Thomas Munro <thomas.munro@gmail.com> writes: > ... Admittedly that is nothing compared to the huge amount of extra log > spam caused by regression.diffs filling up with these: Yeah, that's really the main problem. > I wonder if there would be a good way to filter those "never managed > to connect" cases out... Exit code 2 (EXIT_BADCONN) is not the > answer, because you get that also for servers that go away due to a > crash where you do want to be able to see the diff, for information > about where it crashed.

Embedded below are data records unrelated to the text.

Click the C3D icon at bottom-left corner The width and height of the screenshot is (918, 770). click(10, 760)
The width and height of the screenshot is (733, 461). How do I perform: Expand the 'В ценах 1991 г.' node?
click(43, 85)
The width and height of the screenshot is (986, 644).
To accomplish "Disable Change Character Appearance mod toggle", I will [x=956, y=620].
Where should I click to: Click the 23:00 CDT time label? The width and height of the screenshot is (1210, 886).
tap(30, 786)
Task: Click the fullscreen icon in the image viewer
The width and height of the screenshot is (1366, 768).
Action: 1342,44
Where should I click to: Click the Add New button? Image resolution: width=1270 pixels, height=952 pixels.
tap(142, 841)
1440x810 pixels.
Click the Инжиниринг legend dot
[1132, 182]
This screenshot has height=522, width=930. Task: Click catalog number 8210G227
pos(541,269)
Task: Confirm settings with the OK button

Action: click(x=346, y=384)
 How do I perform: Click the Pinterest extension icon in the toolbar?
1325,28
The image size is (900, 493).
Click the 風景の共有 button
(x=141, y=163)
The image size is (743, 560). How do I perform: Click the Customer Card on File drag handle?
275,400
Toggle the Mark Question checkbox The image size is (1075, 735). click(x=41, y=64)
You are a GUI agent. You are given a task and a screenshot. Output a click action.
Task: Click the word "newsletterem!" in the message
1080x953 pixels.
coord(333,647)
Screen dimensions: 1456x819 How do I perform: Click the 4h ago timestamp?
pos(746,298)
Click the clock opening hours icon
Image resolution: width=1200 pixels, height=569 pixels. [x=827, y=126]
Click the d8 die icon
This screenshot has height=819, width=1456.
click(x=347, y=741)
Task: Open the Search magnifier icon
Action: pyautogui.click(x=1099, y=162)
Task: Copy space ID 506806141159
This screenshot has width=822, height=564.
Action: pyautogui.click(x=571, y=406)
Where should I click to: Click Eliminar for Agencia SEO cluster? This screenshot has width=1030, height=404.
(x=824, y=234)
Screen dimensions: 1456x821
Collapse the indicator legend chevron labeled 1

Maybe pg_regress could check that postmaster.pid is still there before launching each new test script? (Obviously this all applies only to "make check" not "make installcheck".) regards, tom lane
On 16.05.22 01:01, Thomas Munro wrote: > 2. The TAP test logs are strangely named. Any reason not to call > them 001_testname.log, instead of regress_log_001_testname, so they > appear next to the corresponding > 001_testname_{primary,standby,xxx}.log in directory listings (CI) and > dumps (build farm, presumably), and have a traditional .log suffix? I'm in favor of a saner name, but wouldn't something.log be confusable with a server log? Maybe something.out would be clearer. Or something_output.log, if the .log suffix is somehow desirable.